1777: Gen. Sir William Howe outmaneuvers Gen. George Washington’s Continental Army and takes the American capital of Philadelphia. Historically, wars usually end when the capital city falls into enemy hands, but the American Revolution will continue for another six years.
1918: Though technically launched at 11:30 p.m., Sept. 25, with an intense artillery barrage; the Meuse-Argonne Offensive – the six-week long “greatest battle of World War I in which the Americans participated” – officially begins just before dawn when whistles are blown along the American trench-lines, and with fixed-bayonets, American soldiers clamber over the top and begin their assault against the German lines. On this day alone, the Army awards eight soldiers with the Medal of Honor.

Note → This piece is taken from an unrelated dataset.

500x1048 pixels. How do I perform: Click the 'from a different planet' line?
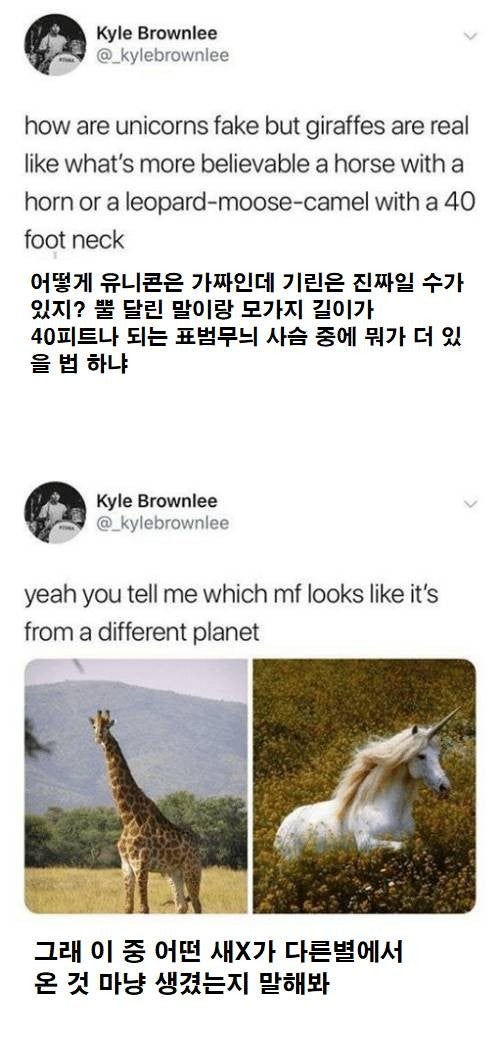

The battle, which begins with approximately 600,000 American soldiers and Marines, will see U.S. ranks swell to more than one million men. 26,277 Americans will be killed, another 95,786 wounded. But the campaign will end the war.
Meanwhile off the coast of Great Britain, a German U-boat sinks the Coast Guard cutter Tampa on convoy escort duty. Tampa takes 119 Coast Guardsmen and Navy sailors and 11 Royal Navy passengers with her to the bottom of the Bristol Channel – the greatest combat-related loss of life at sea for the Americans during World War I.
1945: U.S. Army Lt. Col. A. Peter Dewey, the chief of the Saigon Office of Special Services, is mistaken for a Frenchman and shot in the head by Viet Minh forces, making Dewey the first American killed by communists in Vietnam.
1983: (Featured Image) Shortly after midnight, Moscow’s early warning network reports the launch of an American intercontinental ballistic missile. Despite a period of high tensions between the U.S. and Soviet Union, Lt. Col. Stanislav Petrov realizes that it must be a glitch in the computer system since an American first strike would surely involve hundreds of missiles and does not initiate a retaliatory strike, as Soviet doctrine required. Later, another system reports the launch of another four missiles. This marks the closest the United States and Soviet Union come to accidental nuclear war.